[WHAT IS REQUIRED] Everything from the line containing "Instruction: Open the" through the last line of the material must be restated word for word, and only that.

^^^^^^^^

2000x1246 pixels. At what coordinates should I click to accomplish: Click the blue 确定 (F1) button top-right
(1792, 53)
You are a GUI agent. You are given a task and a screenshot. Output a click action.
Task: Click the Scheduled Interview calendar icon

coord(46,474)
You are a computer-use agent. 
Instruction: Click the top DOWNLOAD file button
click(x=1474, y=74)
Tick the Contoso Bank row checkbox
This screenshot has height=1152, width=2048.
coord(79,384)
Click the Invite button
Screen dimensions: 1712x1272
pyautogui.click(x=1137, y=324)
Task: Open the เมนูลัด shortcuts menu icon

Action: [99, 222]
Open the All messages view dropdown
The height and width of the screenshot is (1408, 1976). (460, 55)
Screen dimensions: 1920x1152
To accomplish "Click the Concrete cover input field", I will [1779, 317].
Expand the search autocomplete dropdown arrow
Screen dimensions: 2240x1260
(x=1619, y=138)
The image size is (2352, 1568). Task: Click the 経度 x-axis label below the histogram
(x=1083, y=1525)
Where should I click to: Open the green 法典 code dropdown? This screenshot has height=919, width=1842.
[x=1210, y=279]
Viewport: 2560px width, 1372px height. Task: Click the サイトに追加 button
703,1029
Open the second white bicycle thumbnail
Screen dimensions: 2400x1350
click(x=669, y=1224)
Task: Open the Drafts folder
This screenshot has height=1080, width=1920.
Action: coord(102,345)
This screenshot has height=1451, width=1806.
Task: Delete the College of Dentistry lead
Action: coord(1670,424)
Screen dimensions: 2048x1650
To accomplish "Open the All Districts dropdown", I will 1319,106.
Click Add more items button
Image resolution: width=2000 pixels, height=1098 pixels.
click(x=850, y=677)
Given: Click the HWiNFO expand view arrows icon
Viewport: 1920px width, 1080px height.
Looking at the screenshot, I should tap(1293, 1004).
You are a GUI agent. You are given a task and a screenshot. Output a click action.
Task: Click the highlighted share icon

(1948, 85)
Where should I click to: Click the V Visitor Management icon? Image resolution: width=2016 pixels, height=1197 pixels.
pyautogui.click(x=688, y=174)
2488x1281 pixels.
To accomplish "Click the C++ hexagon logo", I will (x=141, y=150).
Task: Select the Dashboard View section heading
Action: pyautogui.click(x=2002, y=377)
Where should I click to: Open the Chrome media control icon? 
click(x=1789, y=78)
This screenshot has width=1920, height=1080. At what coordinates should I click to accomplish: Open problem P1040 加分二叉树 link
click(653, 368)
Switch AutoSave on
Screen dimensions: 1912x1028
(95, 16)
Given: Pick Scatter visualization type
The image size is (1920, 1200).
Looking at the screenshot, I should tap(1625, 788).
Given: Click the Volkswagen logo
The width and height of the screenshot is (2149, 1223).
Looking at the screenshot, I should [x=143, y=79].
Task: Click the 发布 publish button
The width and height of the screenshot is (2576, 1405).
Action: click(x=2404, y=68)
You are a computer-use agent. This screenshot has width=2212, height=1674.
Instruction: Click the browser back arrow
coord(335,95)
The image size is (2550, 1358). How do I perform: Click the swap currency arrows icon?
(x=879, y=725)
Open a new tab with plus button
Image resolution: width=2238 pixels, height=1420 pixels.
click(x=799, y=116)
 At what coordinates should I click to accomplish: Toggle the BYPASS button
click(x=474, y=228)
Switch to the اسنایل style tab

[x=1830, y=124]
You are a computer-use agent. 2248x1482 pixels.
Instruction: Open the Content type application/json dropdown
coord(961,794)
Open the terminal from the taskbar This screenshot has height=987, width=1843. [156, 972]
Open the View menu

^^^^^^^^

[RESPONSE TO THIS TASK]
Instruction: Open the Content type application/json dropdown
coord(961,794)
Open the terminal from the taskbar This screenshot has height=987, width=1843. [156, 972]
Open the View menu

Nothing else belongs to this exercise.